Late in the first half, Wigan poured in three goals in just under four minutes from Maynor Figueroa, Callum McManaman and Jordi Gomez to silence an incredulous Goodison Park.

To be fair to Mucha, there wasn’t much he could have done to keep any one of the goals out of his net and the effort put forth by the team in front of him wasn’t exactly inspired, but the figure Howard cuts for Everton isn’t that of a regular goalkeeper. He is a defensive general, constantly shouting out instructions to his backline in front of him and helping to ensure that the team maintains its proper formation. Having Tim Howard in his goal is like having a player-coach on the pitch for Moyes.

Due to Mucha’s lack of playing time, it’s impossible for him to have the same kind of rapport with his defenders that Howard has and it was obvious, especially on Figueroa’s opener in the 30th.

After Mucha made a fine save on James McCarthy, the subsequent corner ended up in the Slovakian’s net from Figueroa’s head. The Honduran international found himself completely unmolested in the box, thanks to horrific marking by Everton, and made no mistake with a free header. Again, no fault of Mucha’s, but if it were Howard in the Everton goal, it’s hard to believe that he would have allowed such shambolic marking in front of him on a set piece without his players getting an earful from him to reorganize.

Everton never recovered after that first goal and the match was over by the time the two teams headed to the dressing rooms at the half. The cacophony of boos that met the team as they left the pitch at the game’s conclusion was well deserved and a stark reminder of what’s still at stake for this club moving forward.

While Everton was in FA Cup action, Liverpool beat Spurs 3-2 in Premiership play to leapfrog their Merseyside rivals on goal difference and move into sixth place in the table. With only 10 games remaining, Everton is currently on the outside looking in for a European place, seven points behind Chelsea for the final Champions League spot and two behind Arsenal for a Europa League berth.

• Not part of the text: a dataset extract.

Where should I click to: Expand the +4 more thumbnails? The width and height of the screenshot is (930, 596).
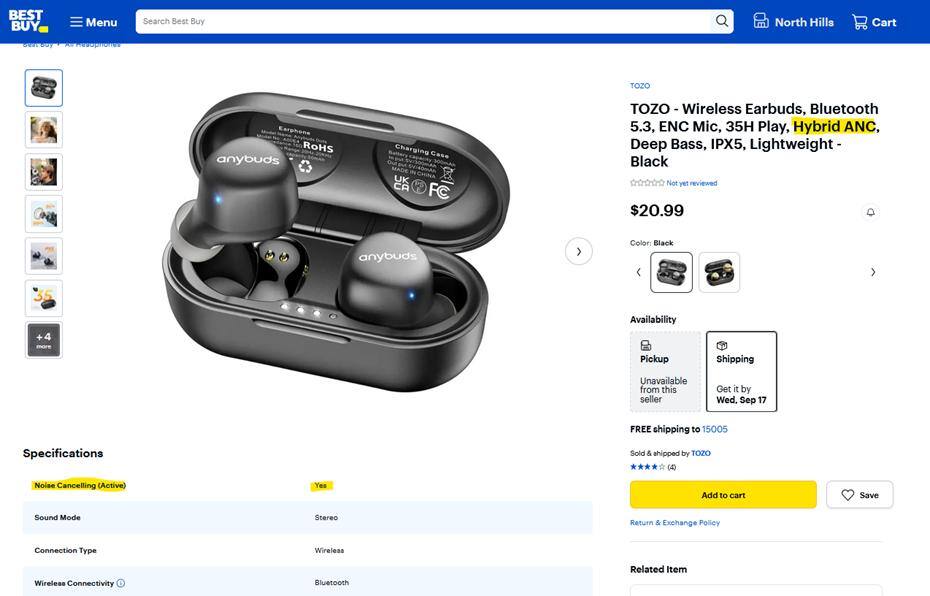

Because things are as tight as they are right now, movement from third-place on down is still likely as the season winds down. Everton must steel itself and make sure it begins to trend upwards for not only European qualification, but to ensure that it keeps its manager and key players in place.

The third most tenured gaffer in the league, behind only Sir Alex Ferguson and Arsene Wenger, David Moyes has yet to clarify his long-term plans. The Scotsman’s name is often brought up in the conversation about who will succeed Ferguson at Manchester United. If Moyes intends to leave Goodison Park at the end of this season, there will be no shortage of suitors from within England for his services.

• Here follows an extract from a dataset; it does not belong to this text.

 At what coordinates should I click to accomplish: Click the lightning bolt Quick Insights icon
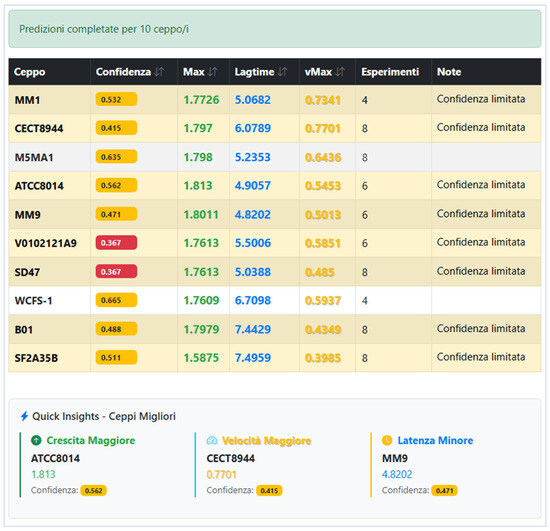(24, 416)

Considering what he’s put in place at Everton in his 11 seasons at the club, including a 2005 Champions League appearance, with modest means, replacing Moyes would be both a difficult and unwanted task for club chairman Bill Kenwright.

If the Moyes headache weren’t enough, key players might look elsewhere if there’s no European football next season. While Fellaini has been linked with a host of clubs from the beginning of the season, including Chelsea and the Manchester sides, other experienced players such as England internationals Leighton Baines, Phil Jagielka and Leon Osman could emerge as transfer candidates. Without the revenue brought in by European competitions, Everton could be tempted to sell as a means to keep the wage bill down.

Before the sky comes crashing down for Everton, though, there is the whole matter of the rest of this season. The Toffees still have head-to-heads against five of the six teams ahead of them in the table, starting with this Saturday’s home encounter with Manchester City and finishing with a date at Chelsea to conclude the season.

Accumulating points in these ties also keeps points away from rivals, which leaves the Toffees still in control of their own destiny. Much work will need to be done to weather the storm without Howard, but the rude awakening at the hands of Wigan on the weekend should raise the ire of the Toffees and appeal to the squad’s professional pride to soldier on without their inspirational leader.

With the stakes at an all-time high at Goodison Park, Everton has 10 matches to decide whether it intends to go all-in or fold.